Major League Baseball pitcher Luis Ortiz appeared in a federal courtroom in Boston on Monday, charged with a scheme to rig bets on his pitches.
Ortiz, a pitcher for the Cleveland Guardians, was given a $50,000 secured bond and ordered to surrender his passport. He was arrested at Logan Airport in Boston over the weekend and will have another appearance in a federal courtroom in New York where he was indicted by a grand jury.
Federal prosecutors argue that Ortiz and another Cleveland pitcher, Emmanuel Clase, told co-conspirators how they would pitch in games so the bettors could place wagers on those pitches. That alone would be a violation of Major League Baseball policy, but investigators say text messages show that Clase and Ortiz were pre-planning with co-conspirators in the Dominican Republican and received kickbacks over wire transfer.
Steven Senne / AP
“The fact that these pitchers are accused of doing it over a period of time, in fact, two years at least with one of them, part of that goes to the difficult aspect of trying to detect it occurring to begin with,” said Mike McCann, the Director of the Sports Law Institute at the University of New Hampshire Law School.
Sports betting has roiled major league sports over the last month with two NBA coaches and Miami Heat guard Terry Rozier recently arrested for alleged illegal sports gambling. Massachusetts State Senator John Keenan argues that the industry has gotten out of control and proposed legislation that would ban so-called prop bets which allow people to bet on specific plays and player stats.
“Those are the types of bets that lead people to become problem gamblers and ultimately addicted gamblers and we know that’s where the industry makes most of their money,” Keenan said.
MLB caps wagers on pitches
On Monday afternoon, Major League Baseball announced it is working with sportsbooks to cap wagers on pitches at $200.

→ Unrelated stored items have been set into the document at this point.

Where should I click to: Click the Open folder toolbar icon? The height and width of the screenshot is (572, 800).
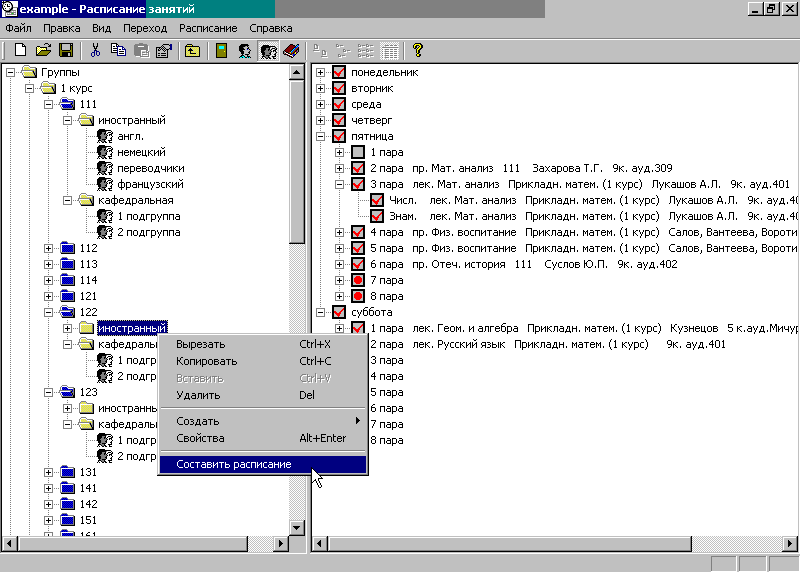[x=43, y=50]
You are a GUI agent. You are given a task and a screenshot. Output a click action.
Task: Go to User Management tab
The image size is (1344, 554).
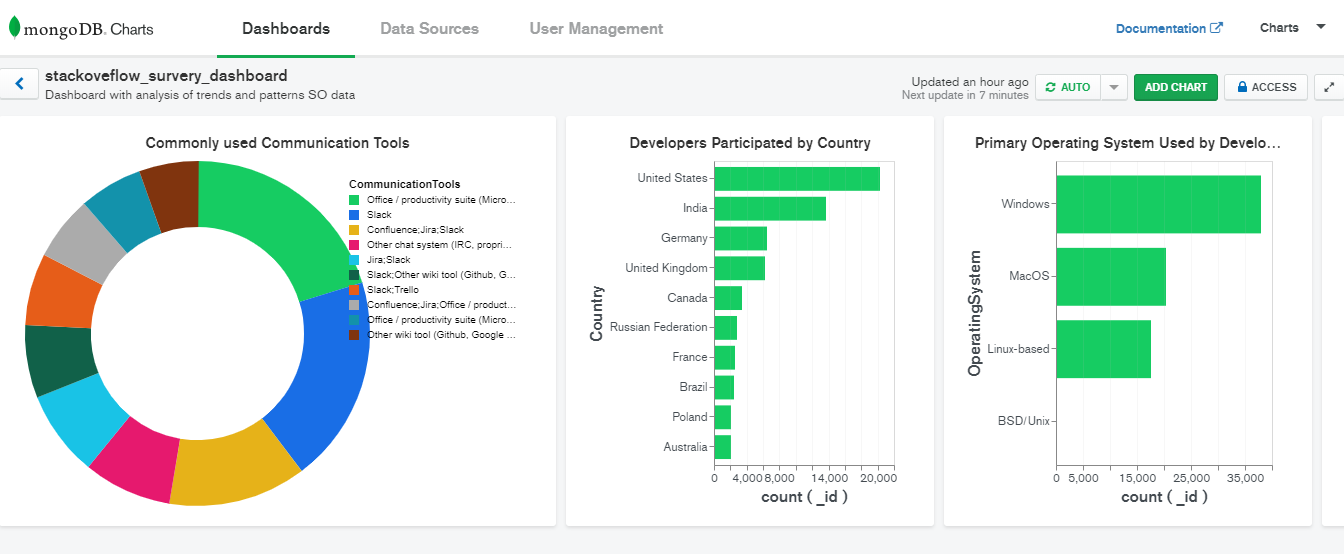[596, 29]
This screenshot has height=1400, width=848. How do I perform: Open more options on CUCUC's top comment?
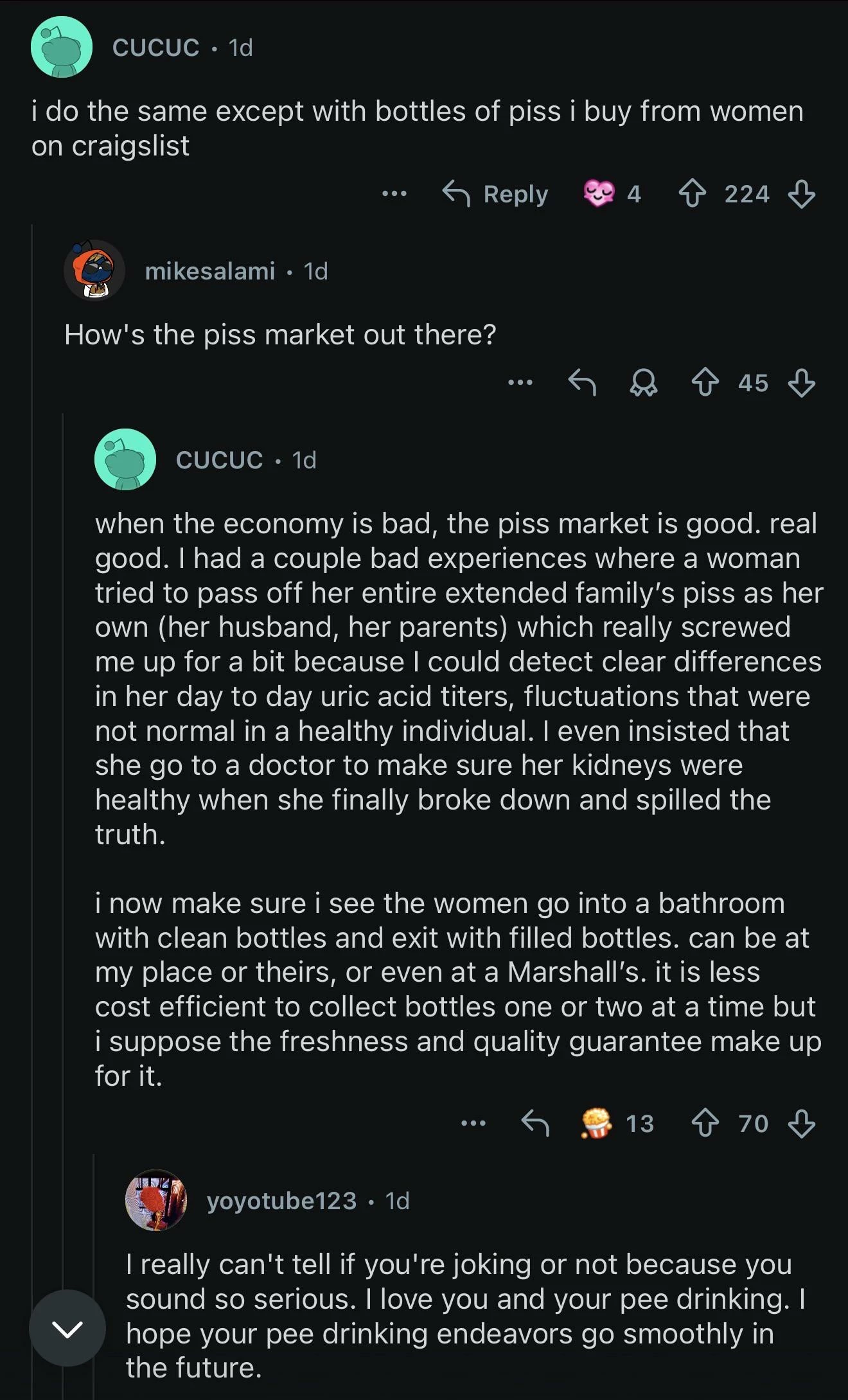pyautogui.click(x=394, y=193)
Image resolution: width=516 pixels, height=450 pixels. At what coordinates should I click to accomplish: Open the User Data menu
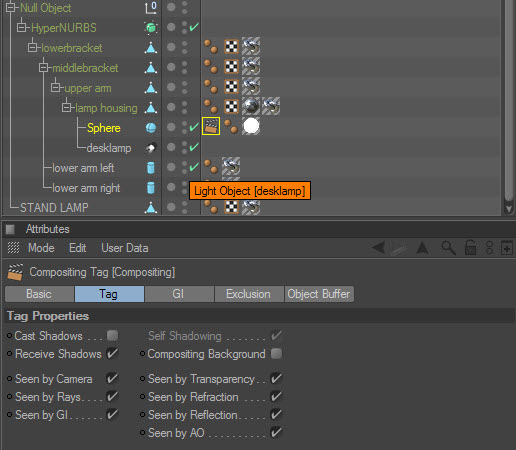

The league wrote in a statement, “‘micro-bet’ pitch-level markets (e.g., ball/strike; pitch velocity) present heightened integrity risks because they focus on one-off events that can be determined by a single player and can be inconsequential to the outcome of the game. The risk on these pitch-level markets will be significantly mitigated by this new action targeted at the incentive to engage in misconduct.”